393. Engineering Armored T Cell Receptor-Mimic (TCRm) Chimeric Antigen Receptor (CAR) T Cells Specific for the Intracellular Protein Wilms Tumor 1 (WT1) for Treatment of Hematologic and Solid Malignancies

Adoptive therapy with chimeric antigen receptor (CAR) T cells specific for CD19 is clinically successful in a limited set of leukemias and most CARs studied are targeted against external antigens. Wilms Tumor Antigen 1 (WT1) protein (WT1) is an intracellular antigen overexpressed in many cancers, including leukemias and solid malignancies and is thus an appealing, broadly applicable target. We have engineered the first armored T cell receptor-mimic (TCRm) CAR against WT1. Derived from the ESK1 antibody, the second generation CAR, WT1-28z, is reactive with the RMFPNAPYL peptide of WT1 that is processed and presented on the surface of cells in the context of HLA-A*02:01. WT1-28z was further modified to secrete human IL-12 cytokine, thus creating the armored CAR WT1-28z/IL-12. T cells expressing WT1-28z or WT1-28z/IL-12 are cytotoxic against a range of both hematological and solid tumors.
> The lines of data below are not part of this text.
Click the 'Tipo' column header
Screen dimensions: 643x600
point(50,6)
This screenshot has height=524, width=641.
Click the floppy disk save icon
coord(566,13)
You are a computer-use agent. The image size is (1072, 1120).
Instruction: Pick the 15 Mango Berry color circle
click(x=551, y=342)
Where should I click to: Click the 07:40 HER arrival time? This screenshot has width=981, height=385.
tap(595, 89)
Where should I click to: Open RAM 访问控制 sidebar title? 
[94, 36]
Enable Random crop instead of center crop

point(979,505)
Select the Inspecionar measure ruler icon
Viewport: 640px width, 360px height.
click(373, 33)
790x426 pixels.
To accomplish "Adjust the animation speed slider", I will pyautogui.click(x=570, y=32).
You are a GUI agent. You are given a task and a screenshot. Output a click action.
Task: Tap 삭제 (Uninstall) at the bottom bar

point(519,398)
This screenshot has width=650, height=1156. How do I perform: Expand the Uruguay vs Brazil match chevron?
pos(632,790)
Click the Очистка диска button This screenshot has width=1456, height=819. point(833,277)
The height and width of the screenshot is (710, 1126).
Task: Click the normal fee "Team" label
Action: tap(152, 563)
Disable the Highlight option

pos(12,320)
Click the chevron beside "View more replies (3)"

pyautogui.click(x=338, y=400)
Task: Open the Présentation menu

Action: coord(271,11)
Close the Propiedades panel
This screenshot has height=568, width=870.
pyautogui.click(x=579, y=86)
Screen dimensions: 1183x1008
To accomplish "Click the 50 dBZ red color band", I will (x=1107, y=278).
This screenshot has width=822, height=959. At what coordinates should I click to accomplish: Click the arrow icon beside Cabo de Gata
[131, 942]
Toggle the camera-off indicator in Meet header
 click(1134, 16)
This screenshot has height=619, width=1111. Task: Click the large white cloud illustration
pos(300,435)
Importantly, both WT1-directed T cells are specific for the WT1-HLA-A*02:01 complex and are not reactive against cells that do not express both HLA-A*02:01 and WT1. In established SCID/Beige mouse models of either acute leukemia or ovarian cancer, one dose of WT1-28z T cells prolongs survival of mice over untreated or irrelevant antigen-specific CAR T cell treated mice. Furthermore, one dose of the armored WT1-28z/IL12 CAR T cells further significantly prolongs survival of mice in both models over WT1-28z CAR T cell treated mice, with a subset of mice whose disease was eradicated. The armored TCRm CAR T cells against WT1 are effective in eradicating disease in both hematologic and solid tumors and may hold great clinical potential to expand on the success of CAR T cell therapy.